I'll see if I can make the node link against (maybe even statically) some "locally" installed boost 1.64 while removing the latter from /usr/local and keeping only 1.58 in the system search paths. Prbbly gonna be a hell of a ride. I also hope to get rid of some weird node shutdown behavior by this.

Hendrik Wiese gravatar imageHendrik Wiese ( 2017-10-25 04:53:59 -0600 )edit

It shouldn't be too difficult: dealing with multiple versions of libraries is something that CMake can do since a long time.

gvdhoorn gravatar imagegvdhoorn ( 2017-10-25 05:02:05 -0600 )edit

Keep in mind though that 'the rest' of ROS Kinetic (ie: all libraries that you use) will still bring in Boost 1.58 artefacts. That is not going to change, and can still lead to issues.

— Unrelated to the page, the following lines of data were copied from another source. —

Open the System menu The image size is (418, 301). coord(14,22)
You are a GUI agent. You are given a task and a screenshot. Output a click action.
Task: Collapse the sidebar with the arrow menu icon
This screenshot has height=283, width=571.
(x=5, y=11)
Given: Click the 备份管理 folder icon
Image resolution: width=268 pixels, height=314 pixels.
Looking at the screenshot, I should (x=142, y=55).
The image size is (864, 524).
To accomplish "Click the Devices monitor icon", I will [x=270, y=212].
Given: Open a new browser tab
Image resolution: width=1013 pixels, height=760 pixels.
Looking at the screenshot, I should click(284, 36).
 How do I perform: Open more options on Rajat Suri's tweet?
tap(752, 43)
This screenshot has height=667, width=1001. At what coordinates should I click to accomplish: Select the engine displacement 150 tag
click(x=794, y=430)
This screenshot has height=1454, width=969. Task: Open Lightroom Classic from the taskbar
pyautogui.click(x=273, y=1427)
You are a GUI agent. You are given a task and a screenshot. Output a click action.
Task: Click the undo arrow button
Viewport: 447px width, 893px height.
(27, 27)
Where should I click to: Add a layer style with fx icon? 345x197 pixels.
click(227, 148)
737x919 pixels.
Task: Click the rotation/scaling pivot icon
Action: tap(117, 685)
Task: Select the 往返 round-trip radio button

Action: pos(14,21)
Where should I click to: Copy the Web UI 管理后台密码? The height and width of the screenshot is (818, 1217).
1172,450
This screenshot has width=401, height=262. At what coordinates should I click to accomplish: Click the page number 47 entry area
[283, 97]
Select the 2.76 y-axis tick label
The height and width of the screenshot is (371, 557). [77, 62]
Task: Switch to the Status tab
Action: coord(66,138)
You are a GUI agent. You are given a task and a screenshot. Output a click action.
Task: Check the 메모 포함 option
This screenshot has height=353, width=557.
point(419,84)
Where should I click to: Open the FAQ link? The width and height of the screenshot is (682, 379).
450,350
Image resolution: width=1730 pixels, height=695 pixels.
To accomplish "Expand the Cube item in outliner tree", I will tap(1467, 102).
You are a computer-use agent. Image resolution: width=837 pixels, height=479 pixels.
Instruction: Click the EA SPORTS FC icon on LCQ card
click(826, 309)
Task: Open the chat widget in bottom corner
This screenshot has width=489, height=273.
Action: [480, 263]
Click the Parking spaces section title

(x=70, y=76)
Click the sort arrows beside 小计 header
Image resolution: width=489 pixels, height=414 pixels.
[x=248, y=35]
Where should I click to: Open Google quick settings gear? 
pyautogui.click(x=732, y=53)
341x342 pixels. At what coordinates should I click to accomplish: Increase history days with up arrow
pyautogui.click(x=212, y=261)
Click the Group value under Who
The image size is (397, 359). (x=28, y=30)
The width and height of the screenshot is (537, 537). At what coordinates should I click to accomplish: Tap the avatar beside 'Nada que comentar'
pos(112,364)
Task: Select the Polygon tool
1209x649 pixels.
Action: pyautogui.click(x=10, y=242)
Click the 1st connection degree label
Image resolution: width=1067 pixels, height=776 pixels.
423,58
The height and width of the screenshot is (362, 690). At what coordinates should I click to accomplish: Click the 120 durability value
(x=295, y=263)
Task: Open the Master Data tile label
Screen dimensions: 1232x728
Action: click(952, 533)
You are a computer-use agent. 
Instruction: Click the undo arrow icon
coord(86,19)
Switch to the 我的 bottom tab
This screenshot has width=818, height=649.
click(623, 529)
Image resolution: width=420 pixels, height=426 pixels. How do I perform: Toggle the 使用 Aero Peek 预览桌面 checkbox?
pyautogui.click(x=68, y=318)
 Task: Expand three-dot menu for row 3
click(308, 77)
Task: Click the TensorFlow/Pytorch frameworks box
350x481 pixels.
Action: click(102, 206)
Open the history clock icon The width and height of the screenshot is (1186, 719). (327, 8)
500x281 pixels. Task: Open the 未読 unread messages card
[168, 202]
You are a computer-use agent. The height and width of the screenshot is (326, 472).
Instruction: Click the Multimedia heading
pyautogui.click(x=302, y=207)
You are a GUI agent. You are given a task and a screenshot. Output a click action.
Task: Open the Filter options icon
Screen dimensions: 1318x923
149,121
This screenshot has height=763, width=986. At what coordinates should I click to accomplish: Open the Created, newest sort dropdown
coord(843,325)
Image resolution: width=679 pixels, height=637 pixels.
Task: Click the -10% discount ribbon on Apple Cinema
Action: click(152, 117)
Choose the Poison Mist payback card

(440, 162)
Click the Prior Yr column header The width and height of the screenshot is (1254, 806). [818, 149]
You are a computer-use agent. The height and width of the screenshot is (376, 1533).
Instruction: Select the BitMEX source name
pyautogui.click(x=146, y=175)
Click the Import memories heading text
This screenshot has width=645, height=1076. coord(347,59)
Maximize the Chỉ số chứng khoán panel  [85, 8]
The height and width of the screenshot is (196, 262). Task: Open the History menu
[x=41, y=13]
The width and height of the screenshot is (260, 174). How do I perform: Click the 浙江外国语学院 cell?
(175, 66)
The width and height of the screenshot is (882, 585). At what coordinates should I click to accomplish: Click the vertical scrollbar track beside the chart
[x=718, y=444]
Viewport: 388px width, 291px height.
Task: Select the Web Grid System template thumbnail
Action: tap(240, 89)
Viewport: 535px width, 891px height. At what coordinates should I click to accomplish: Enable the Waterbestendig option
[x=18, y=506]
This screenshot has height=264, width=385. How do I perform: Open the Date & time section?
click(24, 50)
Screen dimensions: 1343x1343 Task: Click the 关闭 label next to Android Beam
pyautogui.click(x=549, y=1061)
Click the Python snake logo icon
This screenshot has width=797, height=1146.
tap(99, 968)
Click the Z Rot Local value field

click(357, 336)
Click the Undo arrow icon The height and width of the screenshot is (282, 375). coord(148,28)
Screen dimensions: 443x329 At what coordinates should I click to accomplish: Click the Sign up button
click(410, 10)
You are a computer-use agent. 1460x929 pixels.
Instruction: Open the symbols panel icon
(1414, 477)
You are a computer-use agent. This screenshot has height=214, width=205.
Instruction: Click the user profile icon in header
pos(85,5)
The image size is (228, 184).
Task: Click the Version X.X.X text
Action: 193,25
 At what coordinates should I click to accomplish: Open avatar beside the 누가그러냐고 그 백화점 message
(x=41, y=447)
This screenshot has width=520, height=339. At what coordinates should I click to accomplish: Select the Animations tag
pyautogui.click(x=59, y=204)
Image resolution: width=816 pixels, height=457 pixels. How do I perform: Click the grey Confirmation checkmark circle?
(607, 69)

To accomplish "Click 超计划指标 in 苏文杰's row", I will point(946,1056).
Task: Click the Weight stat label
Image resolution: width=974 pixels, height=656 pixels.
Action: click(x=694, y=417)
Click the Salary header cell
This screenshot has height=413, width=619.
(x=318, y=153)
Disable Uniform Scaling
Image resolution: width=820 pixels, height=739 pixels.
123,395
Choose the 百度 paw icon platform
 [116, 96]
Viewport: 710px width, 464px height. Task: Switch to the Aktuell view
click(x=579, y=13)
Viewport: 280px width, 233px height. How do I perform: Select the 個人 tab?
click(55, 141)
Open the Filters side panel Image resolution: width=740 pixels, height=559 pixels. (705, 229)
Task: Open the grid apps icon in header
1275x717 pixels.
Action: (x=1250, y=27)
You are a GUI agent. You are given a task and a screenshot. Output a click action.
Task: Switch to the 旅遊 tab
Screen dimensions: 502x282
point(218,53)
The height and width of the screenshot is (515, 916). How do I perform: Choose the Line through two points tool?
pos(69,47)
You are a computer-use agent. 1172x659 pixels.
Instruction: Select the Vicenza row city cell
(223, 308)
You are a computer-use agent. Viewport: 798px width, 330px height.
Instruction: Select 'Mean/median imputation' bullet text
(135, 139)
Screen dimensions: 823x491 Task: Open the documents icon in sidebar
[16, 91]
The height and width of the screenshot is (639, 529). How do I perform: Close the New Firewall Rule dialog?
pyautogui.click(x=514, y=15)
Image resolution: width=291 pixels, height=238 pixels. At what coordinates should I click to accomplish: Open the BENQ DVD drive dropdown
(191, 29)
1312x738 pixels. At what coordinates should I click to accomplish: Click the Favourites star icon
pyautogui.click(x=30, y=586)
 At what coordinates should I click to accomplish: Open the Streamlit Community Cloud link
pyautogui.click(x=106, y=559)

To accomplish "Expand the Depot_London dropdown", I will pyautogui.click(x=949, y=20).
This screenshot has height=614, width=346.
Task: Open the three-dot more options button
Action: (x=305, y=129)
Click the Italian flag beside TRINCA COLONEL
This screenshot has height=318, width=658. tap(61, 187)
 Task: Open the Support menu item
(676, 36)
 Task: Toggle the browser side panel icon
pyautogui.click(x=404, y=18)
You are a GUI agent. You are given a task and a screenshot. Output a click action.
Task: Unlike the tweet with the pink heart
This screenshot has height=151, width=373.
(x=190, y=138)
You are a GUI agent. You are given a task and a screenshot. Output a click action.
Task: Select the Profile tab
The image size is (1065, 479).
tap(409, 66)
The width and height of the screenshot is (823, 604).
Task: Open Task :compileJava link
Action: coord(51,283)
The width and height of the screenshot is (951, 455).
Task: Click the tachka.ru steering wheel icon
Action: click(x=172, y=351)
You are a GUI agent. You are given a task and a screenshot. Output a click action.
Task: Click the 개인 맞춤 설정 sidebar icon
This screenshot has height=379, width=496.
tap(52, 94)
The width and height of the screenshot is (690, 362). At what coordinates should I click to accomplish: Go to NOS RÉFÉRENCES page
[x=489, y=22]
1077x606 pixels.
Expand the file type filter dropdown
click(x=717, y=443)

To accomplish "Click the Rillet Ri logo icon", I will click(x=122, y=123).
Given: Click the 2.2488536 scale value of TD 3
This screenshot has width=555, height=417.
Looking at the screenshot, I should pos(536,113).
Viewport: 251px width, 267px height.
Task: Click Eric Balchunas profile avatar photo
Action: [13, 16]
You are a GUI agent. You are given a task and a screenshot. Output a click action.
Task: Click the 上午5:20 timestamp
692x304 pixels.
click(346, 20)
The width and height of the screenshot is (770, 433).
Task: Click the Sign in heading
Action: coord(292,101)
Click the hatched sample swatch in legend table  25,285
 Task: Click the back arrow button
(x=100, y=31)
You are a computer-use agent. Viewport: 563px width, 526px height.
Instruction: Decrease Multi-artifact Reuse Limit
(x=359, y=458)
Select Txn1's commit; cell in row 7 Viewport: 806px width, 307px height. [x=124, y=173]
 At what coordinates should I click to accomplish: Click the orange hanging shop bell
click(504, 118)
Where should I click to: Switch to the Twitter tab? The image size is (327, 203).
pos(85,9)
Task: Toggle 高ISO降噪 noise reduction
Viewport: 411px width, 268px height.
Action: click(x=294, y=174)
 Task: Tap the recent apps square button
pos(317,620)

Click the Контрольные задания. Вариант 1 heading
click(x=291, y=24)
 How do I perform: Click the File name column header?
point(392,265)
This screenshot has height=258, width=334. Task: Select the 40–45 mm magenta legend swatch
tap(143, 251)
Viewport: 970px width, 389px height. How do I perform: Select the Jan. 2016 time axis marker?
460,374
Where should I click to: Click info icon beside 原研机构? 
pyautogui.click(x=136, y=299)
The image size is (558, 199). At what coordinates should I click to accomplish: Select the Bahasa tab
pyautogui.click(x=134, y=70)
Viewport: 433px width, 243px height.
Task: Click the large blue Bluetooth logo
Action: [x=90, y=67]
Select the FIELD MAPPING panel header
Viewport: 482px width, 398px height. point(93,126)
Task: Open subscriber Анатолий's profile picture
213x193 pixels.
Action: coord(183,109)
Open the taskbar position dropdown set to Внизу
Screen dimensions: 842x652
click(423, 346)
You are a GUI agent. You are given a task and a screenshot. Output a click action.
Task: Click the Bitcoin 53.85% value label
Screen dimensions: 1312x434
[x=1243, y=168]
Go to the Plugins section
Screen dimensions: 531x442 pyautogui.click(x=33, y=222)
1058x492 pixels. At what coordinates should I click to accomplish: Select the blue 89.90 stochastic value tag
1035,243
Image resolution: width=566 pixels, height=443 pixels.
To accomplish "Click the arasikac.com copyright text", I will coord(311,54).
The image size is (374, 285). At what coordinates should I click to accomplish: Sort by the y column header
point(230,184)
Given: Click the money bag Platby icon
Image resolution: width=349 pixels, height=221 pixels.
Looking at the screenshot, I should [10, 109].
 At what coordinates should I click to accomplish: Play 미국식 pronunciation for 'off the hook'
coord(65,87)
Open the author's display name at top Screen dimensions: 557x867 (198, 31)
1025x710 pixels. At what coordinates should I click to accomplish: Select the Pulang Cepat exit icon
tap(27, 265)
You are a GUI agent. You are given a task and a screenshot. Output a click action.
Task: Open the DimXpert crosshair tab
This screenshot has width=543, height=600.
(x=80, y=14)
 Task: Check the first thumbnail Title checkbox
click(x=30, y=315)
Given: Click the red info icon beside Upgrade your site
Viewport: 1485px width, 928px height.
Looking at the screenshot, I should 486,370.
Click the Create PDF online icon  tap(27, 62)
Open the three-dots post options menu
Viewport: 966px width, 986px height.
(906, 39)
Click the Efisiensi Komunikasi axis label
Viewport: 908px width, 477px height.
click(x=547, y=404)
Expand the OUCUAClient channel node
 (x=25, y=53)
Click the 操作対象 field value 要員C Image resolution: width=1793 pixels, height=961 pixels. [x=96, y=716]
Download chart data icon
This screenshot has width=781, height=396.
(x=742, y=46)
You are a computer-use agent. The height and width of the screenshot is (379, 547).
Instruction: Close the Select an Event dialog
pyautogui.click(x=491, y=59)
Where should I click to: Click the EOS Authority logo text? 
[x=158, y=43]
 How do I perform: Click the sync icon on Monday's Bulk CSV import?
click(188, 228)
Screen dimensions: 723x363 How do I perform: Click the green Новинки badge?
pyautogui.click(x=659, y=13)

The only way to really avoid that is to build ROS (all of it) from sources against 1.64.

gvdhoorn gravatar imagegvdhoorn ( 2017-10-25 05:03:17 -0600 )edit

And finally: this problem - linking against different versions of dependencies in a single compilation unit - is not ROS specific. It's a universal problem when dealing with languages that support (dynamic) linking (ie: even Python has it).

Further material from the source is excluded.